Dizem que ela nasceu sem raiz fixa.
Desde pequena, aprendeu que o chão não era posse — era passagem.
A Cigana caminhava com as caravanas, entre tecidos coloridos, sinos presos aos tornozelos e o cheiro de especiarias no ar. Enquanto outras mulheres aprendiam a baixar a cabeça, ela aprendia a ler os olhos, as mãos, os silêncios.
Ela lia cartas, mas lia melhor ainda as pessoas.
Sabia quando alguém mentia, quando um amor estava morrendo antes mesmo de acabar.
Por isso era procurada…
e por isso também era temida.
A Cigana dizia verdades que ninguém queria ouvir.
Mulheres iam até ela chorando por homens ausentes, promessas quebradas, esperas longas. E ela dizia, sem crueldade, mas sem ilusão:
— Quem some, não ama. Quem machuca e chama isso de amor, mente.
Muitas se libertavam.
Outras a odiavam por isso.
🔥 O amor que tentou prendê-la
Um dia, ela se apaixonou.
Não por carência — mas por escolha.
Ele prometeu ficar. Prometeu estrada, casa, futuro.
Ela acreditou, não por ingenuidade, mas porque quis tentar.
Mas o homem queria posse, não parceria.
Queria a Cigana quieta, fixa, menor.
Quando ela percebeu, já era tarde:
veio o abandono, a traição, o silêncio.
Ela chorou. Sim.
Mas não se destruiu.
Recolheu seus lenços, suas cartas e sua dignidade — e seguiu.
⚔️ A queda e a travessia
Em uma vila, foi acusada de bruxaria.
Diziam que ela “destruía lares”, quando na verdade abria os olhos.
Foi perseguida. Humilhada.
Morreu longe da caravana, mas livre.
No plano espiritual, aprendeu que sua dor não era castigo — era missão.
Que sua voz não era maldição — era libertação.

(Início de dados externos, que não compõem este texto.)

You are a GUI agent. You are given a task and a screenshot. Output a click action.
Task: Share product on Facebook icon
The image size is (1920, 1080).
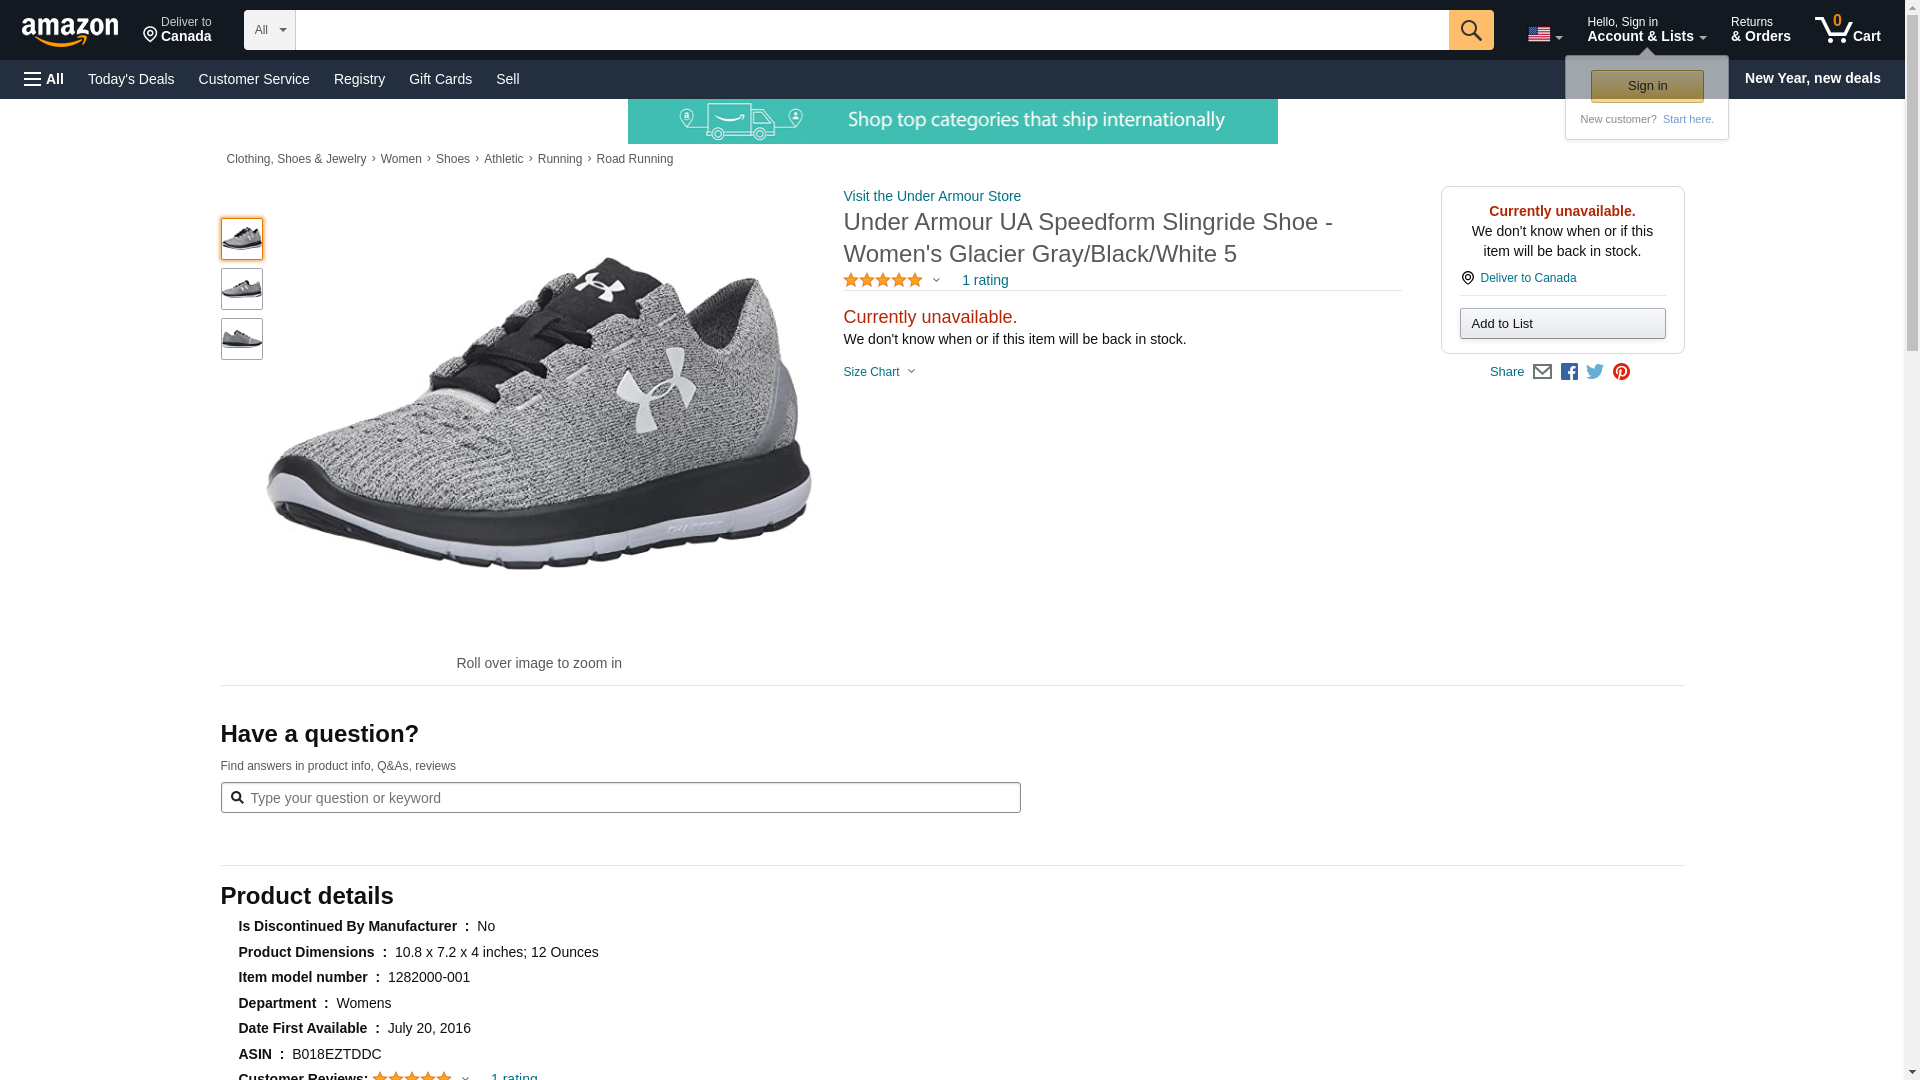[1569, 372]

🌙 O retorno como Pomba Gira Cigana
Ela voltou como força.
Como entidade.
Como Pomba Gira Cigana.
Não voltou para prender ninguém.
Voltou para ensinar a soltar.
Ela passou a trabalhar por aquelas que:
se anulam por amor
esperam quem não vem
pisam em ovos para não perder alguém
confundem ansiedade com sentimento
Quando ela chega, nada fica escondido.
Ilusões caem. Verdades aparecem.
Ela sopra no ouvido das mulheres cansadas:
— Você não nasceu para esperar migalhas.
— Quem quer, fica.
— Quem some, ensina a ir.
🌹 O legado dela
A Pomba Gira Cigana dança porque sobreviveu.
Ri porque não se perdeu.
Bebe porque celebra a própria liberdade.
Ela não promete amores eternos.
Ela ensina amor-próprio.
E quem aprende com ela nunca mais aceita pouco.